Les difficultés qu’impliquent cette séparation obligatoire émergent des entretiens menés par la pédagogue : « pour eux[les enfants], le bateau c’est un peu comme un petit îlot flottant. Les relations familiales sont vraiment restreintes au noyau, les contacts avec la famille élargie ayant lieu uniquement lors des fêtes ». Pour les enfants, fréquenter une école maternelle ordinaire était impossible, les parents se déplaçant en permanence. A la fin de son stage, Marie Jacops émettait l’hypothèse qu’ «un enseignement maternel adapté à ces enfants permettrait de diminuer la rupture émotionnelle et réduirait la rupture affective ressentie suite à l’éclatement de la structure familiale lors de la rentrée dans un internat et les préparerait mieux au passage dans l’enseignement primaire.»
Ses visites dans les internats où logeaient ces enfants confirmaient son hypothèse : « j’ai vu, de mes propres yeux, ces petits enfants qui étaient complètement perdus dans l’immensité des cours de recréation, mais aussi dans les dortoirs et les réfectoires; c’était un grand changement pour eux de passer de l’espace de vie d’un bateau à l’internat. Ces enfants éprouvent des impressions de vie et des sensations complètement différentes liées à la mouvance du bateau et il faut bien sûr en tenir compte ».
Parfois, des difficultés spécifiques sont observées: comme la dysorthographie, la dyslexie, la dyscalculie, liées au changement continu de temps et lieux; ou  le retardement de la latéralisation dû au manque de repères fixes ou encore des retards dans l’apprentissage de l’écriture dus à l’impossibilité d’exercer à bord des mouvements moteurs fins et précis 1. On repère aussi des problèmes liés à l’expression orale, possible conséquence de l’habitude de crier pour parler sur le bateau, afin de couvrir le bruit des moteurs. Enfin, des difficultés de nature relationnelle avec le groupe sont aussi remarquées, les enfants passant beaucoup de temps seuls sur un bateau. Des difficultés considérablement alourdies par la rupture affective vécue par l’enfant.
La nécessité d’un enseignement pré-scolaire adapté s’imposait.

Le projet d’écoles maternelles « à l’attente »
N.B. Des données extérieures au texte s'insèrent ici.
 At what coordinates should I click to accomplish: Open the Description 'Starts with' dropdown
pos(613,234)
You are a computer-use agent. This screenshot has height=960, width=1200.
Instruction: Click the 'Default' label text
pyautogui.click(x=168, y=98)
Renforcée par la rencontre de collègues flamands partageant ces
analyses,  l’idée de créer un système de maternelles « à l’attente » fait son chemin. Mais « à l’attente » de quoi? « A cette époque là, il y avait encore des criées au voyage. Dans les grandes villes fluviales, il y avait une bourse d’affrètement où tous les voyages étaient inscrits sur un tableau. Le premier bateau qui rentrait dans le district était prioritaire pour les voyages inscrits. Toutes les offres de transport étaient centralisées dans les bourses d’affrètement par district sur les voies fluviales». Pour attester sa priorité, le batelier, dès son entrée dans le district, devait passer par le bureau de l’office de la navigation qui « cachetait » l’heure, la date et le jour de son arrivée sur son carnet de navigation, afin de déterminer ainsi l’ordre de passage.
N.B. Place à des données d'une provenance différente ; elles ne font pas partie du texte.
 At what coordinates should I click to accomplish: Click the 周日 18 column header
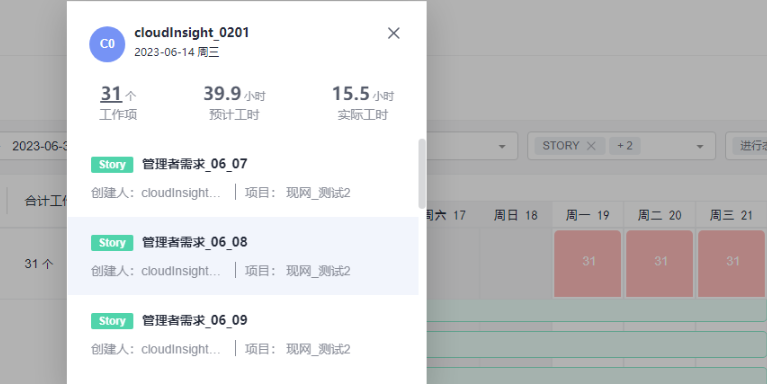[516, 215]
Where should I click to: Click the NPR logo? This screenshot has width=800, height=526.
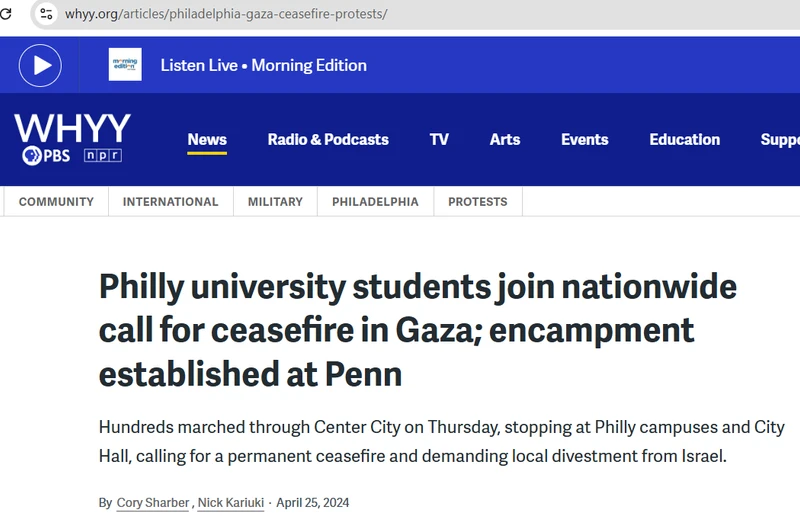[103, 156]
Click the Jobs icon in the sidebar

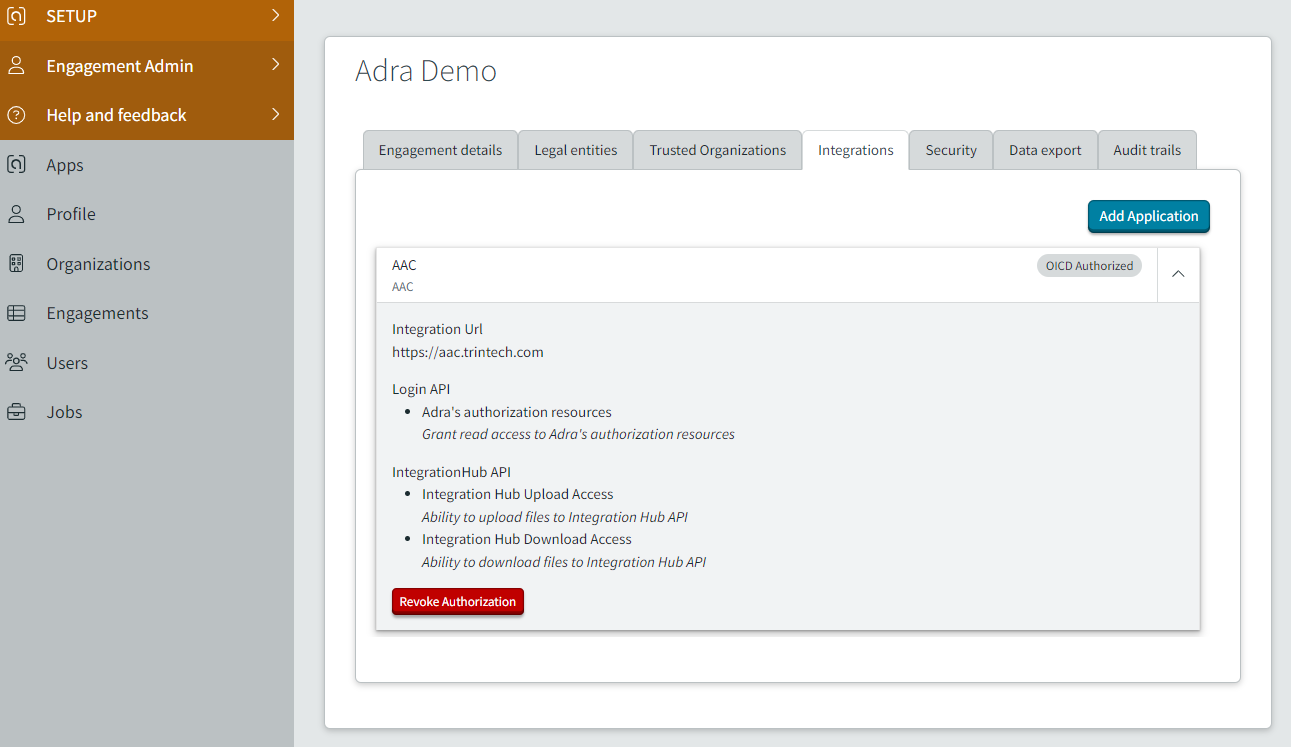pos(17,411)
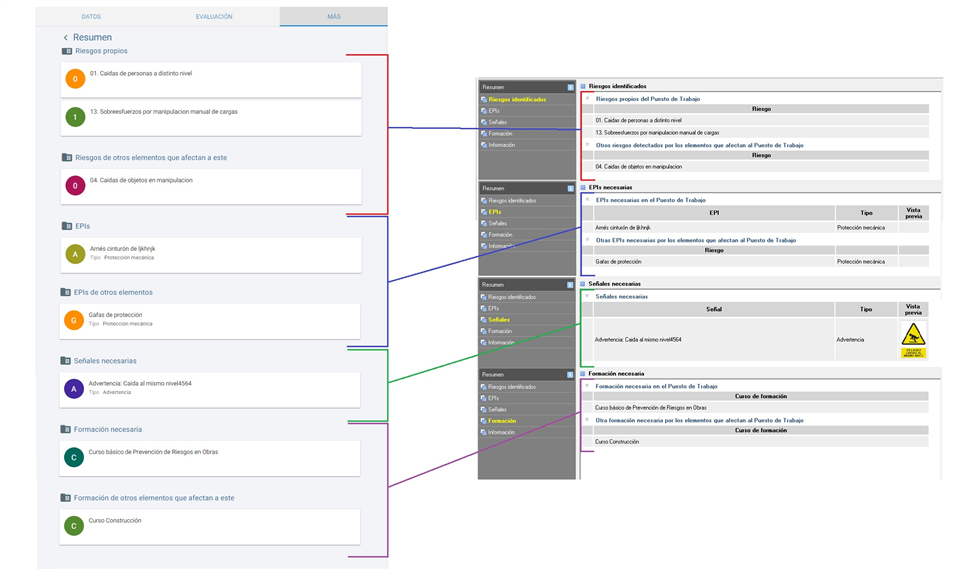This screenshot has width=960, height=570.
Task: Click the back arrow beside Resumen
Action: coord(66,38)
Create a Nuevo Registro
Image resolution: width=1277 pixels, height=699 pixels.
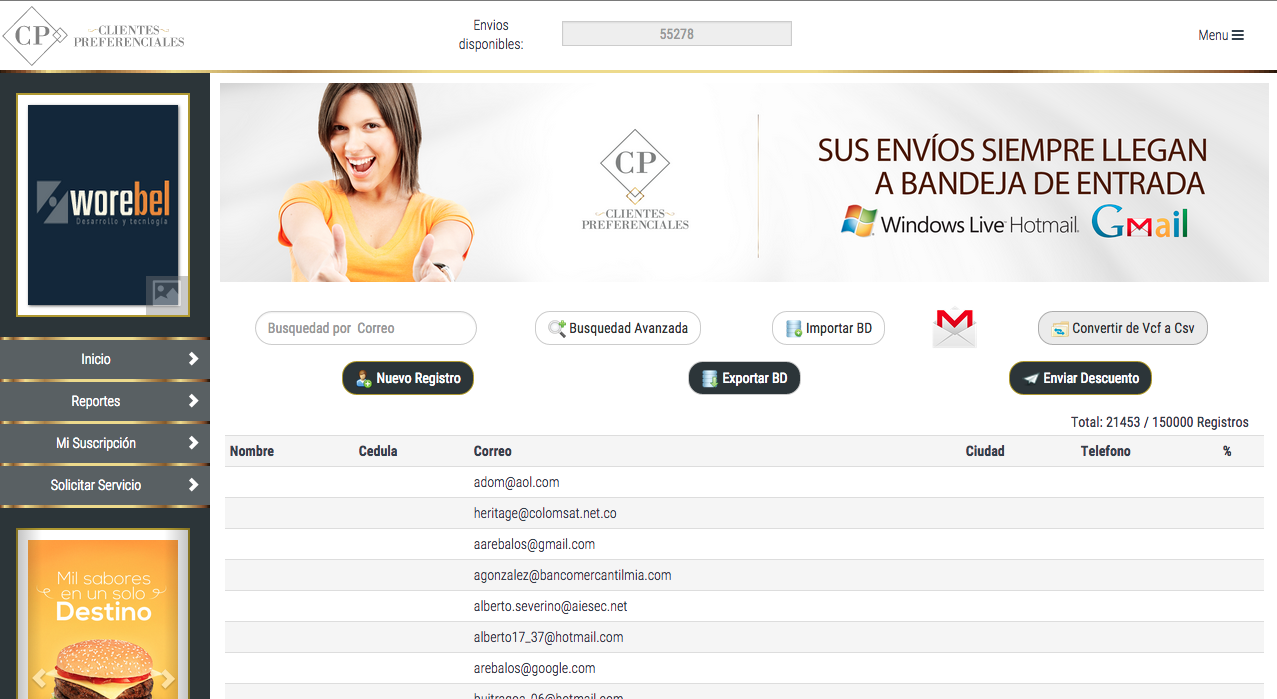click(408, 378)
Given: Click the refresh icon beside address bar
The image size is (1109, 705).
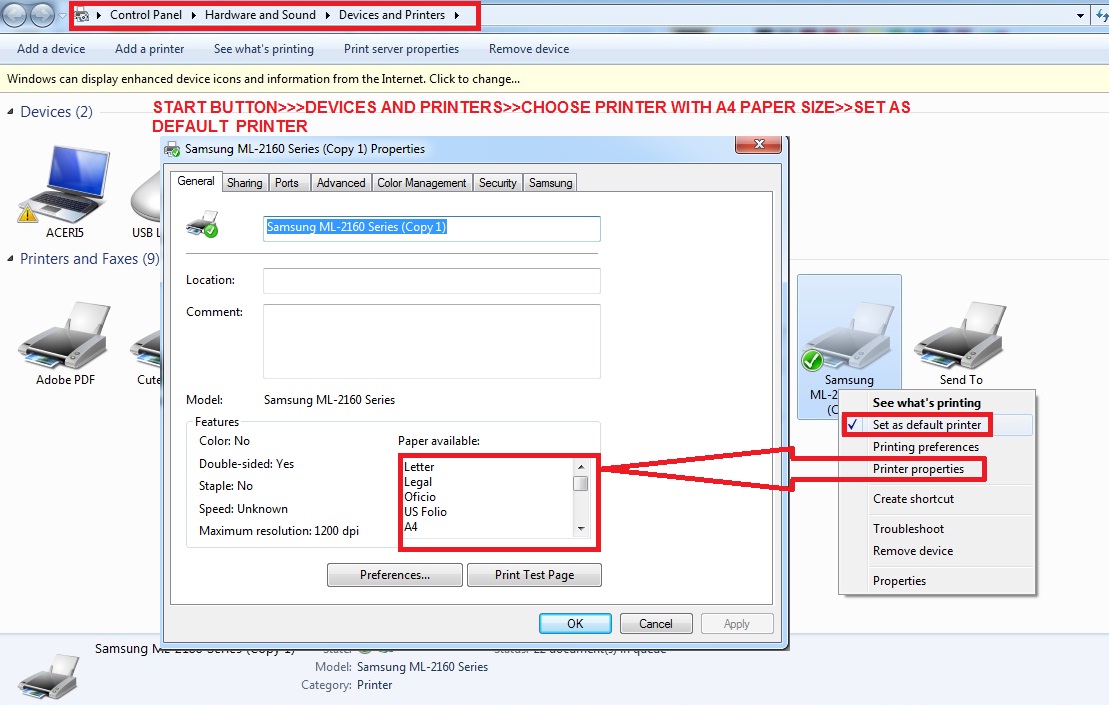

Le lieu est tout indiqué pour y développer un projet pédagogique :  « il s’agissait de mettre en place des écoles spécifiques tout au long des voies d’eau, là où il y avait les bourses d’affrètement; pour s’occuper des enfants pendant le temps d’attente d’un voyage à la bourse, … d’où l’appellation de maternelles “à l’attente”. La période d’attente variant en fonction des voyages offerts :  parfois il fallait attendre une demi journée ou trois jours, parfois une semaine. Et là, c’était vraiment l’occasion de prendre en charge les enfants ».
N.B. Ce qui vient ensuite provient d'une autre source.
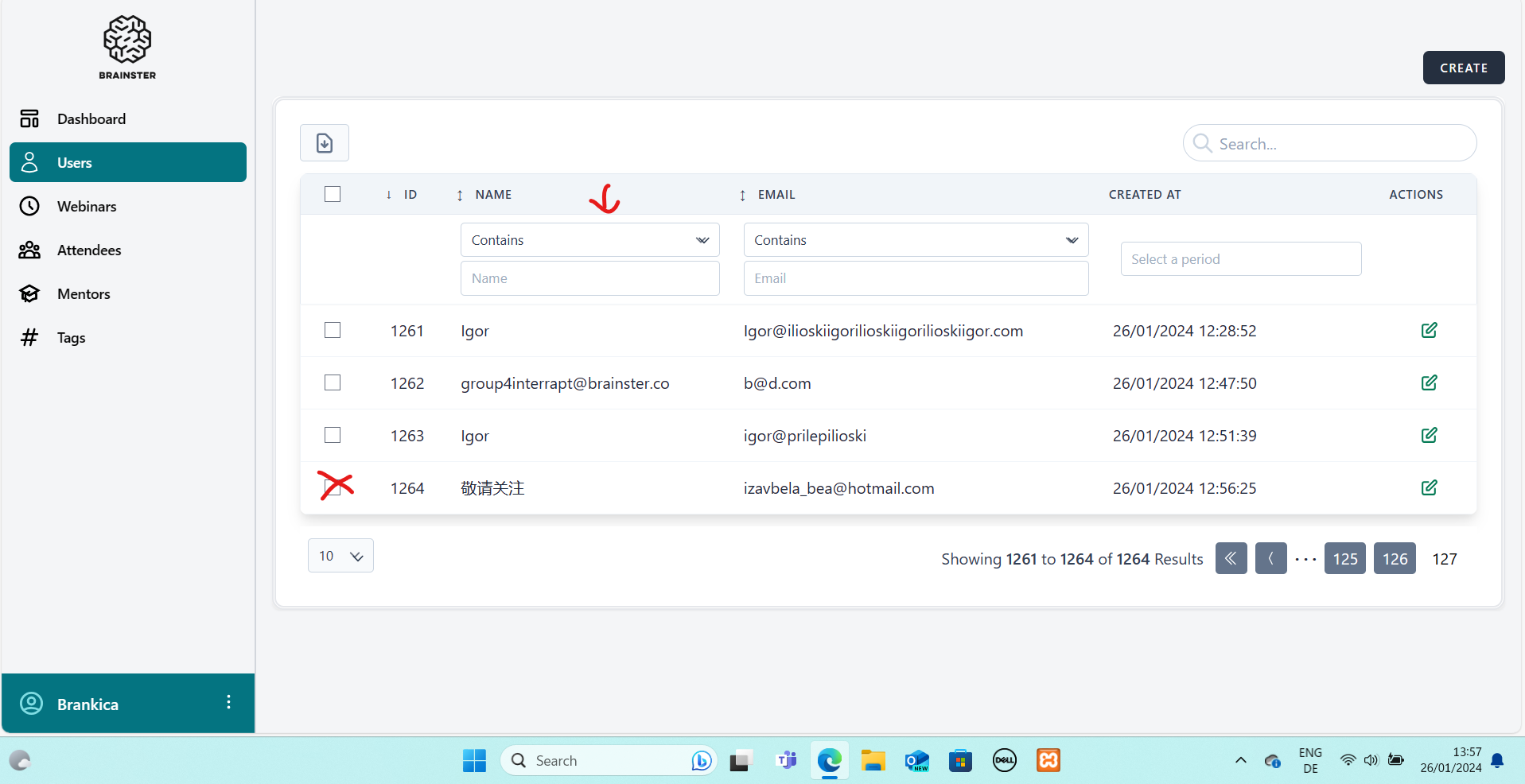Image resolution: width=1525 pixels, height=784 pixels.
Task: Open the Email filter Contains dropdown
Action: (x=915, y=240)
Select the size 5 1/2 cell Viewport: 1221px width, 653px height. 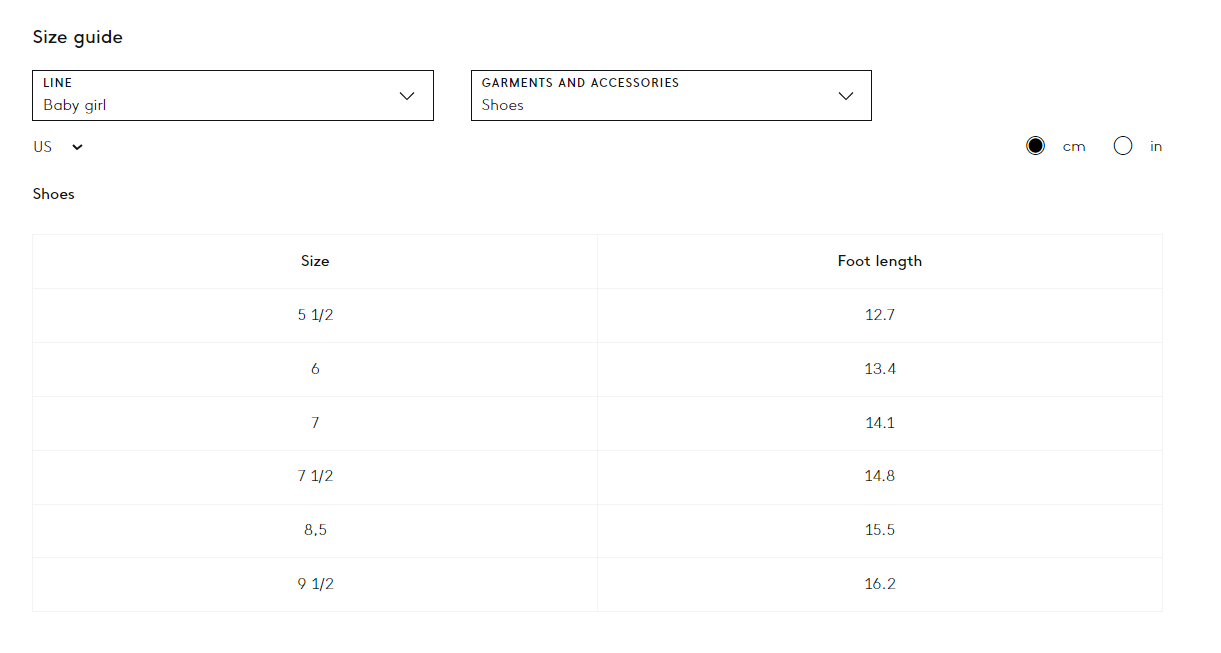coord(315,315)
En 1983, De Schroef (L’Hélice) voit le jour à Anvers. En 1989 , L’Ancre ouvre à Liège, puis se déplace à Vivegnis – Oupeye. La même année, De Boei (La Bouée) est créée à Gand.
Des contacts ont été pris au niveau international, avec les Pays-Bas où un système similaire existait déjà, et avec les autres pays limitrophes. Le projet, prend une tournure internationale avec la création de l’EFECOT (European Federation for the Education of Chidren of Ocupatianal Travelers) qui concerne aussi la France, l’Allemagne et les Pays Bas. Cette structure européenne vise à coordonner les écoles des différents pays. Marie Jacops coordonne alors le projet : « on devait mettre sur pied un système qui permettait d’identifier de manière rapide le niveau précis des habilités et capacités des enfants, on avait peu de temps à notre disposition pour pouvoir travailler avec eux ». Un « passeport international» fut élaboré sous la forme d’un carnet que l’enfant emporta avec lui à chaque visite scolaire. Il reprend le stade d’acquisition des capacités de l’enfant, « lacer ses souliers, se brosser les dents ou s’habiller tout seul ». De quoi lui permettre de vivre de manière autonome en internat.
Pour que l’enfant ne soit jamais perdu, l’organisation spatiale et les activités proposées étaient les mêmes dans chaque école : « des activités étaient proposés d’après des codes de couleurs, chaque couleur correspondait à un niveau  de développement de l’enfant dans un domaine particulier. De cette façon, chaque enfant savait, de lui-même, à quel endroit trouver des activités libres qu’il allait pouvoir faire et qui lui permettraient de progresser dans son apprentissage ». Elle continue: « Il y avait aussi des thématiques mensuelles similaires (le cirque, la kermesse,…), de ce fait, quand les enfants allaient d’une école à l’autre, ils retrouvaient les mêmes chansons, les mêmes petites poésies, des activités qui étaient en lien avec les mêmes choses proposées par les enseignants et cela constituait une sorte de ciment affectif entre les divers lieux de fréquentation scolaire des enfants ». Les institutrices étaient polyglottes « pour qu’il y ait au moins une langue-attache au niveau affectif  puisque les élèves provenaient de différents pays, tout en partageant les mêmes conditions de vie ».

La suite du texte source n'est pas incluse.